- _EXERCISE TEXT_:

# Fenugreek Geek



## justplainbill (Nov 23, 2008)

I understand that Fenugreek is botanically related to clover and I believe Schabzigerkaese is flavored with Fenugreek.
I've used Fenugreek to add zip to some of those butter substitute spreads and to plain pasta, formaggio and olive oil dishes as well as in some oil and vinegar dressings. I'd speculate that it might be a good ingredient for a garlicky sour cream chip dip. 

Do you folks have any suggestions for easy to make recipes that use Fenugreek??


----------



## Yakuta (Nov 23, 2008)

Fenugreek comes in two forms - leaf (fresh and dried) and seeds.  I am not sure which one you are referring to.  The leaves of fenugreek is a very different animal than the seeds.  The only similarity is that they both bitter. 

We use fenugreek a lot in Indian cooking.  Fenugreek leaves are washed, chopped, and cooked with sliced onions, tomatoes, potatoes and spices. 

Fenugreek seeds are added to hot oil along with cumin seeds and mustard seeds in a variety of dishes I make (a technique referred to as tempering).  Actually fenugreek is a key ingredient in butter chicken which is a very popular north indian dish.  In addition, we use it in a lot of fried savory snacks that we make


----------



## justplainbill (Nov 24, 2008)

Thanks for the reply Yakuta.  I was referring to ground Fenugreek seeds.


----------

- _STUDY QUESTIONS_:
**1)** Condense the paragraph in the fenugreek thread that begins "Fenugreek seeds are added to hot oil" into a short bulleted list that keeps its main facts.
**2)** In the fenugreek thread, which form of fenugreek did justplainbill say he meant?
**3)** Print the passage of the fenugreek thread from "## justplainbill (Nov 23, 2008)" up to and including "Yakuta (Nov 23, 2008)".

- _DATASET CONTENT_:
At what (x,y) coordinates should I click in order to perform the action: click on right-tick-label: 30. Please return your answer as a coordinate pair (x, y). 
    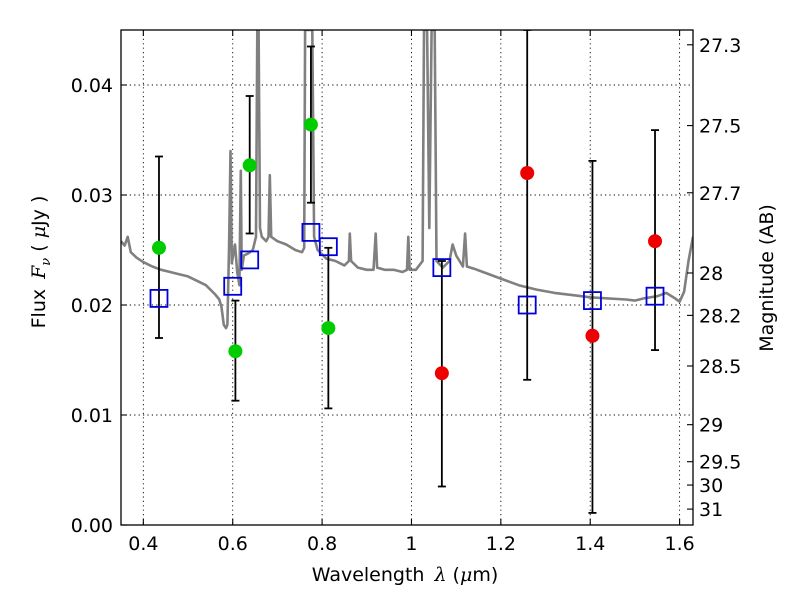
    Looking at the image, I should click on (711, 486). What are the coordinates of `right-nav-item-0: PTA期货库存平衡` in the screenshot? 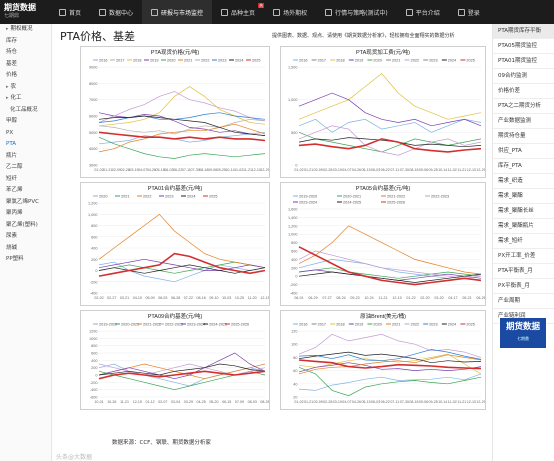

- _NUMBERED ANSWERS_:
**1)**
- Fenugreek seeds go into hot oil with cumin and mustard seeds in many dishes, a technique called tempering.
- Fenugreek is a key ingredient in butter chicken, a popular north Indian dish.
- It is also used in many fried savory snacks.

**2)** Ground fenugreek seeds.

**3)**
## justplainbill (Nov 23, 2008)

I understand that Fenugreek is botanically related to clover and I believe Schabzigerkaese is flavored with Fenugreek.
I've used Fenugreek to add zip to some of those butter substitute spreads and to plain pasta, formaggio and olive oil dishes as well as in some oil and vinegar dressings. I'd speculate that it might be a good ingredient for a garlicky sour cream chip dip. 

Do you folks have any suggestions for easy to make recipes that use Fenugreek??


----------



## Yakuta (Nov 23, 2008)